Don Decker enters his eighth season as New Mexico State’s director of sports performance.
A highly respected strength and conditioning coach, Decker has over 30 years of experience at the college level. In 2014, Decker was elected to serve as a member of the Board of Directors of the Collegiate Strength and Conditioning Coaches Association (CSCCa) at the organization’s 14th annual national conference.
Decker was recently part of a group of strength and conditioning coaches that published protocols to help prevent common exertional injuries, including exertional heat illness (EHI), exertional rhabdomyolysis (ER) and cardiorespiratory failure after transitional periods. The paper, entitled “CSCCa and NSCA Joint Consensus Guidelines for Transition Periods: Safe Return to Training Following Inactivity,” was published in the Strength and Conditioning Journal's June 2019 issue and represents the first collaboration between the CSCCa and NSCA since both organizations were formed.
Prior to arriving at NM State, Decker spent four years (2008-11) at Ole Miss as the head football strength and conditioning coach. He was named the 2010 Collegiate Strength and Conditioning Coach of the Year by the Professional Football Strength and Conditioning Coaches Society.
Before heading to Oxford, Miss., Decker was at Arkansas for 15 seasons, including the last 10 as the head strength and conditioning coach. He served as assistant strength and conditioning coach for five years before his promotion.

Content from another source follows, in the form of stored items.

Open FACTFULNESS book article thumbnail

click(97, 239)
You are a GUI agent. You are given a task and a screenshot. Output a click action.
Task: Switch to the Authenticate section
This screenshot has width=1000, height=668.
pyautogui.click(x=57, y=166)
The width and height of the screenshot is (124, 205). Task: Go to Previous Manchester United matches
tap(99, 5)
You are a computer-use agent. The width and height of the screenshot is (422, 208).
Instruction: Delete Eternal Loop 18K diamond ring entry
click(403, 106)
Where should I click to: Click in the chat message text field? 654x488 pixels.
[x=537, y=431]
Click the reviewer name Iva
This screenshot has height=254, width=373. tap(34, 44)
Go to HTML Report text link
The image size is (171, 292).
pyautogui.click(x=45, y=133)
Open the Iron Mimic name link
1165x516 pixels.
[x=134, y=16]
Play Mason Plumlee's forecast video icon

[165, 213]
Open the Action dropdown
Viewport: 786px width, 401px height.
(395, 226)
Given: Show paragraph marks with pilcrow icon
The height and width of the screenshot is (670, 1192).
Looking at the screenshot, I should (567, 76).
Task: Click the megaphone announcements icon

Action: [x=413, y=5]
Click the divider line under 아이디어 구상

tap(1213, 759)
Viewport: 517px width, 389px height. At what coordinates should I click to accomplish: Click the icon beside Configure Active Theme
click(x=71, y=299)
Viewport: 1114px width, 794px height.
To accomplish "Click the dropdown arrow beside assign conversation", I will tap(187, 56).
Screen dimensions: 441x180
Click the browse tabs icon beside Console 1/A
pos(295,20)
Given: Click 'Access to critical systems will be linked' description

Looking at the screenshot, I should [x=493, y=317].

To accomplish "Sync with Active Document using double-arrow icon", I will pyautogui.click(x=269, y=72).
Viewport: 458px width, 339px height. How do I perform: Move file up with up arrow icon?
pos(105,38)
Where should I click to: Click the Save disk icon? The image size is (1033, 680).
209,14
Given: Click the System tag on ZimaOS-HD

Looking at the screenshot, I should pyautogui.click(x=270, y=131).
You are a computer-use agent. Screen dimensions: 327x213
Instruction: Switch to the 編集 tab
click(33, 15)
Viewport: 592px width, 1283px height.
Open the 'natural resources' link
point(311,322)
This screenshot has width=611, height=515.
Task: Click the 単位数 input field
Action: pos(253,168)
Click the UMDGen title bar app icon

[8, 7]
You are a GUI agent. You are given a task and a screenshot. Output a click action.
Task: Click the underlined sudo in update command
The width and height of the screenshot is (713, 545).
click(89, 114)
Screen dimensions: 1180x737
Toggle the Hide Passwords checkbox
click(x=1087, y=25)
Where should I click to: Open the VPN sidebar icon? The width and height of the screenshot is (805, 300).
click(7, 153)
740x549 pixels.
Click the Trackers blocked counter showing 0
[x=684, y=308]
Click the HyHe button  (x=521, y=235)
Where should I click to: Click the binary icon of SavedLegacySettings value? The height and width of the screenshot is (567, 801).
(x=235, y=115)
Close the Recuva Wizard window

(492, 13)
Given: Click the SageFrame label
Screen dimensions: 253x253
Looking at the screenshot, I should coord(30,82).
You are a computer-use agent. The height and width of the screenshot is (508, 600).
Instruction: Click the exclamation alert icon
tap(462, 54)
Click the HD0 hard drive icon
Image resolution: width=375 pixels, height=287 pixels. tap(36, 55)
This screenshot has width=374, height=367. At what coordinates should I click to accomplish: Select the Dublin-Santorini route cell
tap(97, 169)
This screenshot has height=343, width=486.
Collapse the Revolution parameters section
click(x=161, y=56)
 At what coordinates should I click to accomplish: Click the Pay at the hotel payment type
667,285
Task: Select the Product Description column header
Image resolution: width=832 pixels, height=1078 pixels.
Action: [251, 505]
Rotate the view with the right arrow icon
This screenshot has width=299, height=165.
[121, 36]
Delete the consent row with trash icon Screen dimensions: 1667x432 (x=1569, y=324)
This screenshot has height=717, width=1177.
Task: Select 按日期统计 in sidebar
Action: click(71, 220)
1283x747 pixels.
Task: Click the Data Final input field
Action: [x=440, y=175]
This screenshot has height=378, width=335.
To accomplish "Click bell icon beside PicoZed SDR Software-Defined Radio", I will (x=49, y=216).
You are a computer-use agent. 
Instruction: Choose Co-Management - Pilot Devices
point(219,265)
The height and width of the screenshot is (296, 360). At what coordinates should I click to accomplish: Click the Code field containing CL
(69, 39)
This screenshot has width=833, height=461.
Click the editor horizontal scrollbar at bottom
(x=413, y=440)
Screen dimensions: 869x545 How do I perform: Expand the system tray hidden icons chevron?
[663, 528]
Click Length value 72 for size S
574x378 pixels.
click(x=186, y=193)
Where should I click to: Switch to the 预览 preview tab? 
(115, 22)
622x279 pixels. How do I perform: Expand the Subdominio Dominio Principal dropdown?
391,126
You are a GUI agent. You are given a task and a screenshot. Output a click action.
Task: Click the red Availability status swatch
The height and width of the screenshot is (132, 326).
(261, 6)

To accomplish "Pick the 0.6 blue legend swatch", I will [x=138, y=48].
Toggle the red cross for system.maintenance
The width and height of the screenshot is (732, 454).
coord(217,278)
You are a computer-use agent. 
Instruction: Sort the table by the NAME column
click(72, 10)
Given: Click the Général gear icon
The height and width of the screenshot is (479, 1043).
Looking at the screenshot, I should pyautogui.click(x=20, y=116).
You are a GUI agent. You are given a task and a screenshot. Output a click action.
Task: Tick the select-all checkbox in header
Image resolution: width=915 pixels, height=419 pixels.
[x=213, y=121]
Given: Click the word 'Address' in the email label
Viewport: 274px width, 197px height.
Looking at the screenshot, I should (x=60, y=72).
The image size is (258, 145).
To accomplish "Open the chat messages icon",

In 2004, Decker earned the designation of master level strength coach by the CSCCa. He is one of just 140 strength and conditioning coaches in the world to earn that honor.
While football was his primary responsibility in Fayetteville, Ark., Decker oversaw strength and conditioning for all men’s sports. He was in charge of the basketball team's weight training for eight years and also worked with the baseball program.
During his tenure with the Razorbacks, Decker went to the Final Four twice, including in 1994 when the Hogs won the national championship. He also worked with the 1995, 2002 and 2006 football squads that won the SEC Western Division title.
In his first year as head strength and conditioning coach in 1998, the Razorbacks won a share of the SEC Western Division and played in the Citrus Bowl. It would be the first of eight bowl games under Decker’s watch. He also worked with the Razorback baseball team that won the SEC regular-season crown in 1999.
Decker arrived at Arkansas from Kent State, where he was head strength coach for football during the 1991 and 1992 seasons. Before going to Kent Sate, he was a graduate assistant at Arkansas and worked with the 1989 football Razorbacks, who won the Southwest Conference crown and played in the Cotton Bowl.
He earned his master’s degree in exercise science from Arkansas in 1991 before leaving for Kent State.
Decker played collegiate football at Evangel University, where he ws an all-district, all-conference and an All-American at quarterback. He received his bachelor's degree in physical education from Evangel in 1988.
Decker and his wife, Stacey, have been married for 25-plus years.